WORK INSTRUCTIONS :: The entries that follow should be written out exactly.

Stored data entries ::
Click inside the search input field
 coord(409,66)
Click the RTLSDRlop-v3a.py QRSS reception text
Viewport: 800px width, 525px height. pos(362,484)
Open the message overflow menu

WRITTEN SOLUTION ::
Click inside the search input field
 coord(409,66)
Click the RTLSDRlop-v3a.py QRSS reception text
Viewport: 800px width, 525px height. pos(362,484)
Open the message overflow menu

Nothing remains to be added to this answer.